WHAT TO PRODUCE:
Entries follow. Give back exactly the lines starting at the one containing "Instruction: Click the field" and ending at the one containing "You are a computer-use agent. The image size is (1033, 755).", and no other lines.

═══ RECORD SET

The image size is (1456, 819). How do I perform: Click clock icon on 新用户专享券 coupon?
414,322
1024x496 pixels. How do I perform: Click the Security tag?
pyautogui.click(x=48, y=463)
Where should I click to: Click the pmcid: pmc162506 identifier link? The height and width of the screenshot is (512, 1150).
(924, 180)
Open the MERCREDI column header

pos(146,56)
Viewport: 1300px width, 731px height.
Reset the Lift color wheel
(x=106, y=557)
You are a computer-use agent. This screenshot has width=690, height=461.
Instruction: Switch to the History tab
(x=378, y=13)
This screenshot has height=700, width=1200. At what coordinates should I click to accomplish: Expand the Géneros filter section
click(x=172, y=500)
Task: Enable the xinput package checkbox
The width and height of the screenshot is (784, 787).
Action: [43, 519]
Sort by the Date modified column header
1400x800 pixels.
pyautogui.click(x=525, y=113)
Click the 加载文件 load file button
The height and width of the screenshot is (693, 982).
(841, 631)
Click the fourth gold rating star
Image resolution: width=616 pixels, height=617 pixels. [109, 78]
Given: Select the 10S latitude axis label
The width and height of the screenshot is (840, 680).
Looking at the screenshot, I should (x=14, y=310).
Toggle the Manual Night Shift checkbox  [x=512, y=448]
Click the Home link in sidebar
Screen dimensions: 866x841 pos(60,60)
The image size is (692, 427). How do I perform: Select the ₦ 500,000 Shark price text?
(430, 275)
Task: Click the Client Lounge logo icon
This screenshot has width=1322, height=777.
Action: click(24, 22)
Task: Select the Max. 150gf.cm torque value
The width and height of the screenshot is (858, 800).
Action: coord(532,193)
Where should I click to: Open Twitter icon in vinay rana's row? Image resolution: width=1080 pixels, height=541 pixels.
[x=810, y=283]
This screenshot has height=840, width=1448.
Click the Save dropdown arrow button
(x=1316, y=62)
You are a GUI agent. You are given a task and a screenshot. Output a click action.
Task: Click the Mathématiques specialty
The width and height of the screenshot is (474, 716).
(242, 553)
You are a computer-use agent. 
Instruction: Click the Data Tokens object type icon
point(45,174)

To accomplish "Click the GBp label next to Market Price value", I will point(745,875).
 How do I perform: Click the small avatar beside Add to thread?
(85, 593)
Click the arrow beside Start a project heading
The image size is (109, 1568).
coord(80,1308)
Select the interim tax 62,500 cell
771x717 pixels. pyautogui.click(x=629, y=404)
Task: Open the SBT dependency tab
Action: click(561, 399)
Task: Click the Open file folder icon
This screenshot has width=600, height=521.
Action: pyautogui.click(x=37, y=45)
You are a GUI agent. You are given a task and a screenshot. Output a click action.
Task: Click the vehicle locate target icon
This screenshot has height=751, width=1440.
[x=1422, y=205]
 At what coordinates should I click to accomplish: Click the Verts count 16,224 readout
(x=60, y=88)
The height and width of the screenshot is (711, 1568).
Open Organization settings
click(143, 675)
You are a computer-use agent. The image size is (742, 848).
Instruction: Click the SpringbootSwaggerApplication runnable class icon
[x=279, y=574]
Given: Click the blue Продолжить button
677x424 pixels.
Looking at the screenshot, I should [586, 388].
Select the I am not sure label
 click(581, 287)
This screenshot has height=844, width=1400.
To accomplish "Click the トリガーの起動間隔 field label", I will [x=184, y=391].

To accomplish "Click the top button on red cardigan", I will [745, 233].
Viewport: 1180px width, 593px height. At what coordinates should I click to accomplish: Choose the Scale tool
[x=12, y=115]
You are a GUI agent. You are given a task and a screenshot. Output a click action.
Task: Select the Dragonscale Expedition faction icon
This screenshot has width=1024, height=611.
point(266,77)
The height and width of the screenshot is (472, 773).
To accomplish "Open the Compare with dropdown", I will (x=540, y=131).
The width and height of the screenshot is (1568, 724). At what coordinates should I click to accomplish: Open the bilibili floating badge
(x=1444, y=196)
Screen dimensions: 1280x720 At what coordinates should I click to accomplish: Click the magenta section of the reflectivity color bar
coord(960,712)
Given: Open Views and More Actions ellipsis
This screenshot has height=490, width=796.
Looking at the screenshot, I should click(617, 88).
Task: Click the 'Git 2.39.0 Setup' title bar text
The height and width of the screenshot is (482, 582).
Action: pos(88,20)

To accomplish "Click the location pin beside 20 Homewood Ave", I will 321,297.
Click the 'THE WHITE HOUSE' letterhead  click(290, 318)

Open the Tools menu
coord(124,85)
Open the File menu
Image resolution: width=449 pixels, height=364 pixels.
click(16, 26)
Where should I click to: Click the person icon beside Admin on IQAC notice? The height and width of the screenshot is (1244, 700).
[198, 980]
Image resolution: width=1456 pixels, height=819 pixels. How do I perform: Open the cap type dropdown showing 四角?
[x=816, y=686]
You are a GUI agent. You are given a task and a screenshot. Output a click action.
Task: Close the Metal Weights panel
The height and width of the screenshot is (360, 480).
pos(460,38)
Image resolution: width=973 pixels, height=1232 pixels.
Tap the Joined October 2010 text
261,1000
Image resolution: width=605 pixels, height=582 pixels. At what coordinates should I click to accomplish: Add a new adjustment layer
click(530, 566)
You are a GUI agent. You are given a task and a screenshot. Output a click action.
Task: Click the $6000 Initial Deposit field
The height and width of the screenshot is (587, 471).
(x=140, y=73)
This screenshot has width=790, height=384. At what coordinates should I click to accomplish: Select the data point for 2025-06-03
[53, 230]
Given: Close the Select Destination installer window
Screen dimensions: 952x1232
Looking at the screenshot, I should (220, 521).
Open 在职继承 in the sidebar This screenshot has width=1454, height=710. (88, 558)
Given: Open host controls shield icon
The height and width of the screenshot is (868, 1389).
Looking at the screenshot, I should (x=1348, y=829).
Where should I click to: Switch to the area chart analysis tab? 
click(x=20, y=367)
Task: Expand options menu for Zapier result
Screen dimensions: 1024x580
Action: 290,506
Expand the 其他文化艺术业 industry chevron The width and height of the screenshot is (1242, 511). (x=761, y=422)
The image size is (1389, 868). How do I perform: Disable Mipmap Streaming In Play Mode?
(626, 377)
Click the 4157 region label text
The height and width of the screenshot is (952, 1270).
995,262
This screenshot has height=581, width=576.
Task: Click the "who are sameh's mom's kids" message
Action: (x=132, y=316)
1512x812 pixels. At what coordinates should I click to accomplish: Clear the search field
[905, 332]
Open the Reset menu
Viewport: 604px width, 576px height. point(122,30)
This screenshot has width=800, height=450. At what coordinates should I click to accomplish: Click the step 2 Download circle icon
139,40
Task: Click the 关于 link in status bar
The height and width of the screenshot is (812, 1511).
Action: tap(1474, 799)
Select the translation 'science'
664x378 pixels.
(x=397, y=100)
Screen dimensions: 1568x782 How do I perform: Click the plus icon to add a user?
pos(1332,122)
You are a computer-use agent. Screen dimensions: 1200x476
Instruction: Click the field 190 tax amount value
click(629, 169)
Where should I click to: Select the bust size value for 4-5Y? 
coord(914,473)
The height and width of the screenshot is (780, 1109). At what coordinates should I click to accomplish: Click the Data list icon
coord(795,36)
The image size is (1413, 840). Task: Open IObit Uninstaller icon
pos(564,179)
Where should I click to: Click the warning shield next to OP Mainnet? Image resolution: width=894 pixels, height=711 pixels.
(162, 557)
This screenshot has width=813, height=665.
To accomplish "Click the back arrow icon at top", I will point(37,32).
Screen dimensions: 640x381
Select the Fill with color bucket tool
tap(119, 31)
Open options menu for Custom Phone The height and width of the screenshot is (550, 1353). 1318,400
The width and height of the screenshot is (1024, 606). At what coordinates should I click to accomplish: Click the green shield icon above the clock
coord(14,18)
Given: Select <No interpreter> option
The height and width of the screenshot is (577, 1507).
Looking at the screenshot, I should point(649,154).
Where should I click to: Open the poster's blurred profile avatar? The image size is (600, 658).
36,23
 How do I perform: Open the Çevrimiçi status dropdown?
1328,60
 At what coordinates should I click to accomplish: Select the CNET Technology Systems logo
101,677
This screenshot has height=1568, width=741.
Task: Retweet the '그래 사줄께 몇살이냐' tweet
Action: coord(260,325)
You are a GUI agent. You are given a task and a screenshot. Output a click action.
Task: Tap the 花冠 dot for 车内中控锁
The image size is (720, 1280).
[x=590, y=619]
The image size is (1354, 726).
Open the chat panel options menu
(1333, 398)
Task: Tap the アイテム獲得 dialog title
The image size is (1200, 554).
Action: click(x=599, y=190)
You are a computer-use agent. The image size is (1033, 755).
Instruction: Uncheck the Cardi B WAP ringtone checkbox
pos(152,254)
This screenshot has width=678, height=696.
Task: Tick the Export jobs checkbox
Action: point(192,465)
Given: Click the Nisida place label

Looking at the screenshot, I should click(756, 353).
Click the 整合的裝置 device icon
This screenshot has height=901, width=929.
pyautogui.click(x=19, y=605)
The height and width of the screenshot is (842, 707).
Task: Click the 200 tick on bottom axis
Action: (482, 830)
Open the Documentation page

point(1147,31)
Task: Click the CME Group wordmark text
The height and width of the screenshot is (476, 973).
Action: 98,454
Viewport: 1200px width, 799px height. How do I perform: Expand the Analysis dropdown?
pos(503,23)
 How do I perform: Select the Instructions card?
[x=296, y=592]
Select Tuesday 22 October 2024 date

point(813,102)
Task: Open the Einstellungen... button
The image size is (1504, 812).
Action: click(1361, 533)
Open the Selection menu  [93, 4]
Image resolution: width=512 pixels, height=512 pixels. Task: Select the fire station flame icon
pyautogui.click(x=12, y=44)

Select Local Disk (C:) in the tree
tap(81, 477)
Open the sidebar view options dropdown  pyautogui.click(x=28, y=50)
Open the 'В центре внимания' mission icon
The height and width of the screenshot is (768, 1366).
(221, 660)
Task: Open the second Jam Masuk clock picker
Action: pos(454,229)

══════

WRITTEN ANSWER:
Instruction: Click the field 190 tax amount value
click(629, 169)
Where should I click to: Select the bust size value for 4-5Y? 
coord(914,473)
The height and width of the screenshot is (780, 1109). At what coordinates should I click to accomplish: Click the Data list icon
coord(795,36)
The image size is (1413, 840). Task: Open IObit Uninstaller icon
pos(564,179)
Where should I click to: Click the warning shield next to OP Mainnet? Image resolution: width=894 pixels, height=711 pixels.
(162, 557)
This screenshot has width=813, height=665.
To accomplish "Click the back arrow icon at top", I will point(37,32).
Screen dimensions: 640x381
Select the Fill with color bucket tool
tap(119, 31)
Open options menu for Custom Phone The height and width of the screenshot is (550, 1353). 1318,400
The width and height of the screenshot is (1024, 606). At what coordinates should I click to accomplish: Click the green shield icon above the clock
coord(14,18)
Given: Select <No interpreter> option
The height and width of the screenshot is (577, 1507).
Looking at the screenshot, I should point(649,154).
Where should I click to: Open the poster's blurred profile avatar? The image size is (600, 658).
36,23
 How do I perform: Open the Çevrimiçi status dropdown?
1328,60
 At what coordinates should I click to accomplish: Select the CNET Technology Systems logo
101,677
This screenshot has height=1568, width=741.
Task: Retweet the '그래 사줄께 몇살이냐' tweet
Action: coord(260,325)
You are a GUI agent. You are given a task and a screenshot. Output a click action.
Task: Tap the 花冠 dot for 车内中控锁
The image size is (720, 1280).
[x=590, y=619]
The image size is (1354, 726).
Open the chat panel options menu
(1333, 398)
Task: Tap the アイテム獲得 dialog title
The image size is (1200, 554).
Action: click(x=599, y=190)
You are a computer-use agent. The image size is (1033, 755).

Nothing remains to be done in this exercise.